**REQUIRED WORK**
Your answer must be an exact copy of the data, without any pictures.

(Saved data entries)
#####
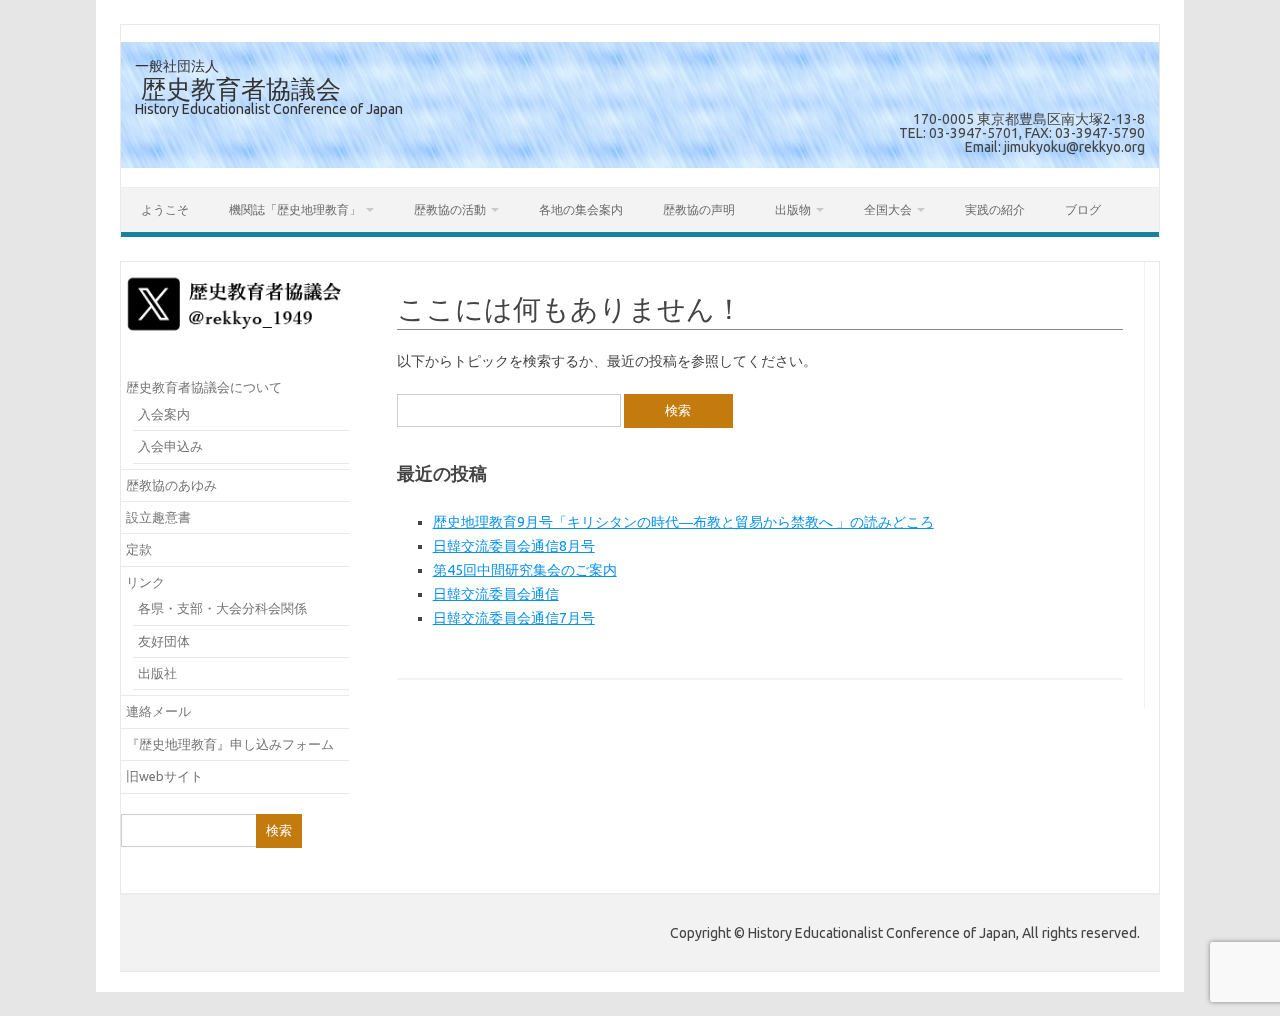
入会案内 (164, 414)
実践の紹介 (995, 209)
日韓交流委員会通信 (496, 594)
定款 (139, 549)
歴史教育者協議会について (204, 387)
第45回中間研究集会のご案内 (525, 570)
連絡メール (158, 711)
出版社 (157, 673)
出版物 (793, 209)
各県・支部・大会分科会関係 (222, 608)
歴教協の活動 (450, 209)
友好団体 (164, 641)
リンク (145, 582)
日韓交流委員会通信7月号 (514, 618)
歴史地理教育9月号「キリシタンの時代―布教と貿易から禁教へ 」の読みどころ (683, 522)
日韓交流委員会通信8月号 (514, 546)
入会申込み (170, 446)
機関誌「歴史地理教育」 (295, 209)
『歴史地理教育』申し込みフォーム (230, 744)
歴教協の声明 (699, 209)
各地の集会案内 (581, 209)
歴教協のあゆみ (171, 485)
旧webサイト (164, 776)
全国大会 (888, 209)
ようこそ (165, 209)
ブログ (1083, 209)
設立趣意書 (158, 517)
#####
**WRITTEN REPLY**
入会案内 (164, 414)
実践の紹介 (995, 209)
日韓交流委員会通信 (496, 594)
定款 (139, 549)
歴史教育者協議会について (204, 387)
第45回中間研究集会のご案内 (525, 570)
連絡メール (158, 711)
出版社 (157, 673)
出版物 (793, 209)
各県・支部・大会分科会関係 (222, 608)
歴教協の活動 (450, 209)
友好団体 (164, 641)
リンク (145, 582)
日韓交流委員会通信7月号 (514, 618)
歴史地理教育9月号「キリシタンの時代―布教と貿易から禁教へ 」の読みどころ (683, 522)
日韓交流委員会通信8月号 (514, 546)
入会申込み (170, 446)
機関誌「歴史地理教育」 (295, 209)
『歴史地理教育』申し込みフォーム (230, 744)
歴教協の声明 (699, 209)
各地の集会案内 (581, 209)
歴教協のあゆみ (171, 485)
旧webサイト (164, 776)
全国大会 (888, 209)
ようこそ (165, 209)
ブログ (1083, 209)
設立趣意書 (158, 517)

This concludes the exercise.